**Page excerpt**:
Elizabeth Royte, New York Times
Image Removed… Like others in the so-called good-food movement, Allen, who is 60, asserts that our industrial food system is depleting soil, poisoning water, gobbling fossil fuels and stuffing us with bad calories. Like others, he advocates eating locally grown food. But to Allen, local doesn’t mean a rolling pasture or even a suburban garden: it means 14 greenhouses crammed onto two acres in a working-class neighborhood on Milwaukee’s northwest side, less than half a mile from the city’s largest public-housing project.

And this is why Allen is so fond of his worms. When you’re producing a quarter of a million dollars’ worth of food in such a small space, soil fertility is everything. Without microbe- and nutrient-rich worm castings (poop, that is), Allen’s Growing Power farm couldn’t provide healthful food to 10,000 urbanites — through his on-farm retail store, in schools and restaurants, at farmers’ markets and in low-cost market baskets delivered to neighborhood pickup points. He couldn’t employ scores of people, some from the nearby housing project; continually train farmers in intensive polyculture; or convert millions of pounds of food waste into a version of black gold.

With seeds planted at quadruple density and nearly every inch of space maximized to generate exceptional bounty, Growing Power is an agricultural Mumbai, a supercity of upward-thrusting tendrils and duct-taped infrastructure. Allen pointed to five tiers of planters brimming with salad greens. “We’re growing in 25,000 pots,” he said. Ducking his 6-foot-7 frame under one of them, he pussyfooted down a leaf-crammed aisle. “We grow a thousand trays of sprouts a week; every square foot brings in $30.” He headed toward the in-ground fish tanks stocked with tens of thousands of tilapia and perch. Pumps send the dirty fish water up into beds of watercress, which filter pollutants and trickle the cleaner water back down to the fish — a symbiotic system called aquaponics. The watercress sells for $16 a pound; the fish fetch $6 apiece.

**Data block**:
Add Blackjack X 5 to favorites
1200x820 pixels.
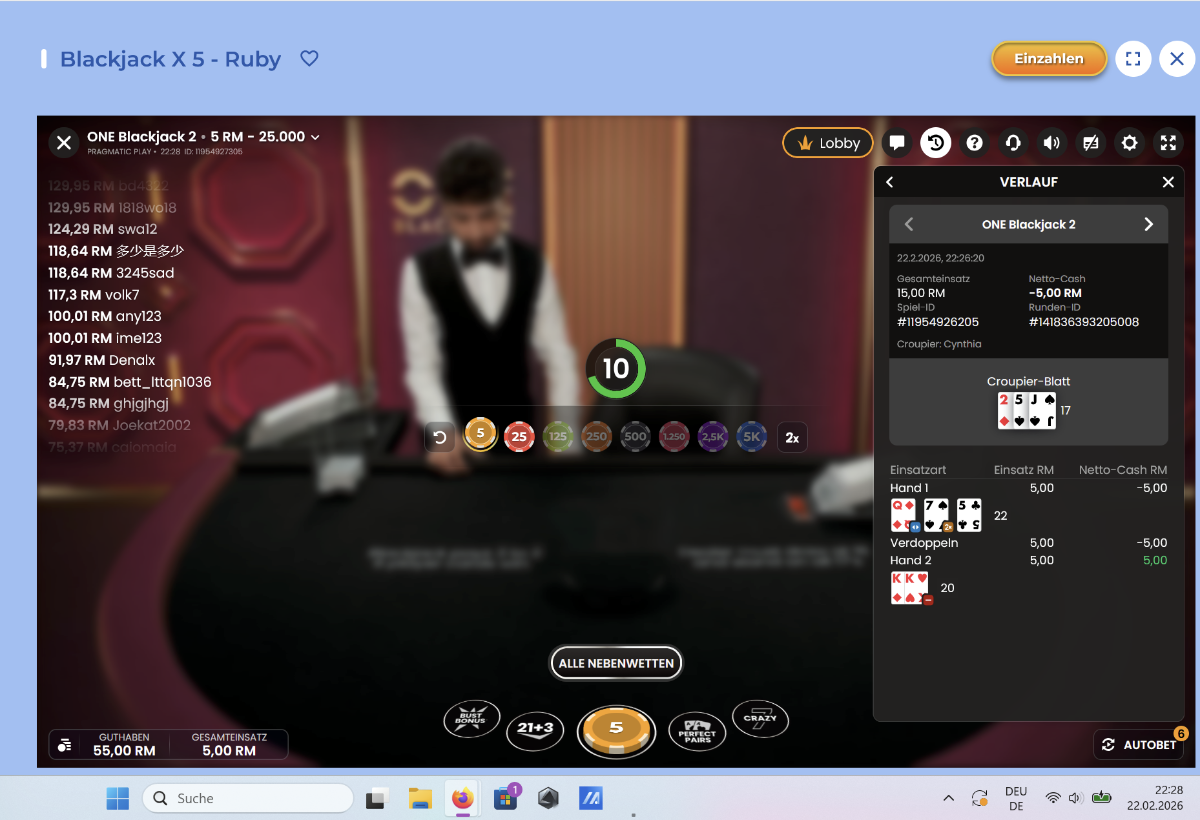click(x=310, y=59)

**To do**: Extend the article about Allen's Growing Power farm in Milwaukee, picking up after its last sentence.

**Response to the exercise**:
Onward through the hoop houses: rows of beets and chard. Out back: chickens, ducks, heritage turkeys, goats, beehives. While Allen narrated, I nibbled the scenery — spinach, arugula, cilantro.

If inside the greenhouse was Eden, outdoors was, as Allen explained on a drive through the neighborhood, “a food desert.” Scanning the liquor stores in the strip malls, he noted: “From the housing project, it’s more than three miles to the Pick’n Save. That’s a long way to go for groceries if you don’t have a car or can’t carry stuff. And the quality of the produce can be poor.” Fast-food joints and convenience stores selling highly processed, high-calorie foods, on the other hand, were locally abundant. “It’s a form of redlining,” Allen said. “We’ve got to change the system so everyone has safe, equitable access to healthy food.”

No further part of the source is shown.